# [Records to use]
_ _ _

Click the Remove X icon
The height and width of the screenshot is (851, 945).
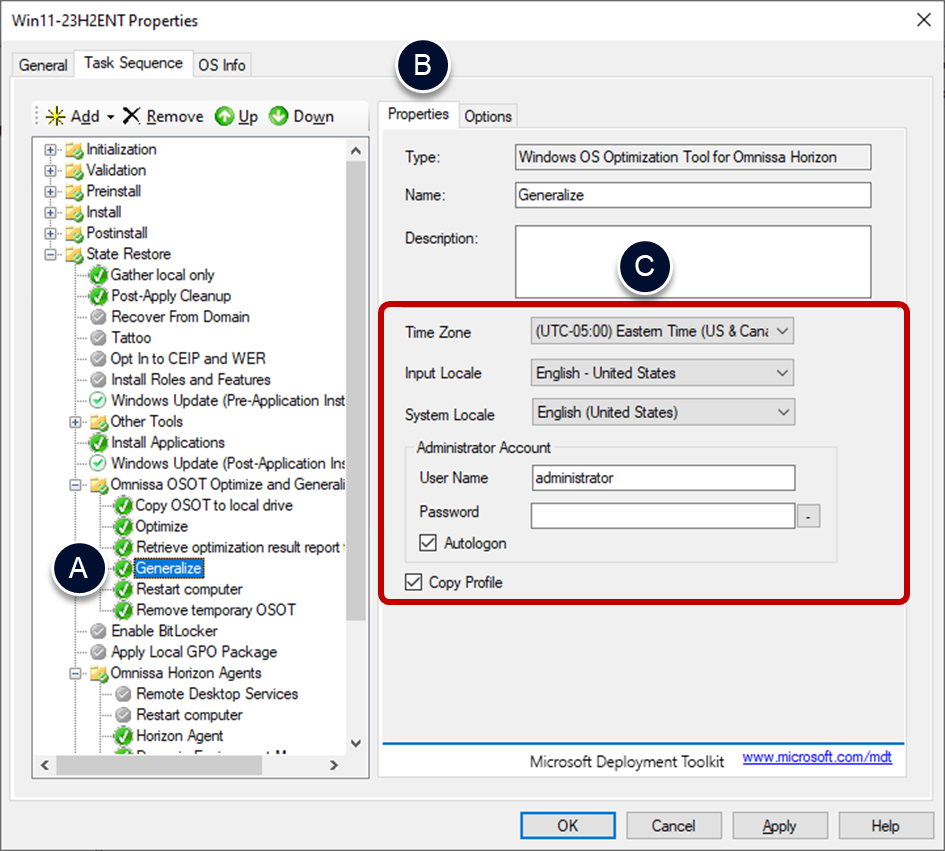[x=132, y=116]
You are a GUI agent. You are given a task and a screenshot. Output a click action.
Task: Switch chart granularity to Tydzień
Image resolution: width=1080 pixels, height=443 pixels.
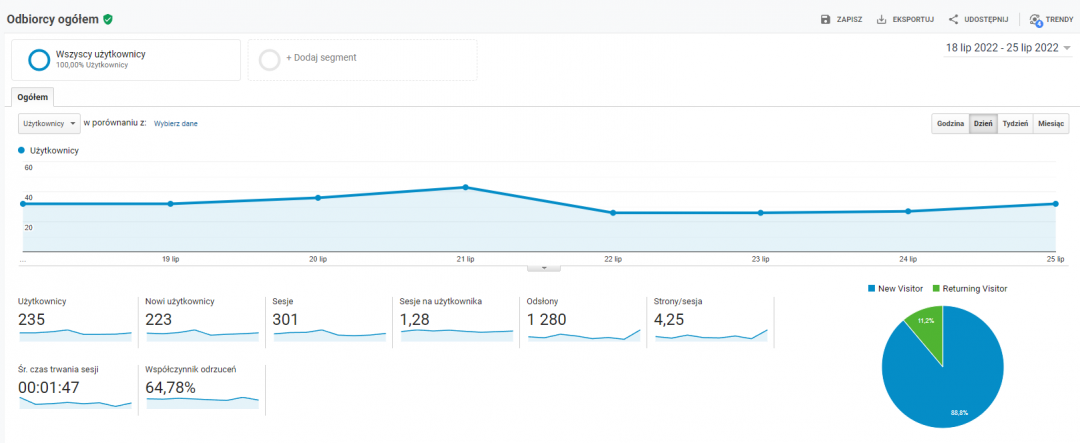click(x=1015, y=123)
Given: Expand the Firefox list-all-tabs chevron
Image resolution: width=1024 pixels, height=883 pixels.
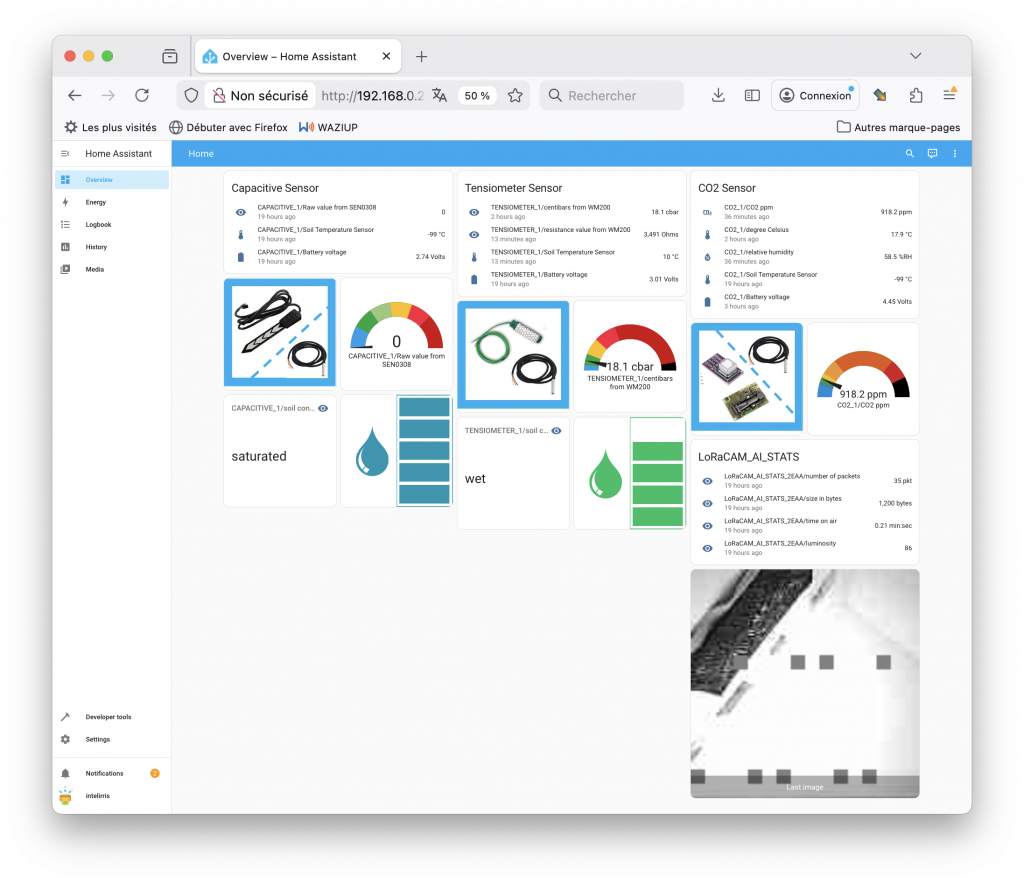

_ _ _

# [Exercise brief]
Please transcribe each line above exactly, but leave the images out.

# [Your response]
Click the Remove X icon
The height and width of the screenshot is (851, 945).
[x=132, y=116]
You are a GUI agent. You are given a task and a screenshot. Output a click action.
Task: Switch chart granularity to Tydzień
Image resolution: width=1080 pixels, height=443 pixels.
click(x=1015, y=123)
Given: Expand the Firefox list-all-tabs chevron
Image resolution: width=1024 pixels, height=883 pixels.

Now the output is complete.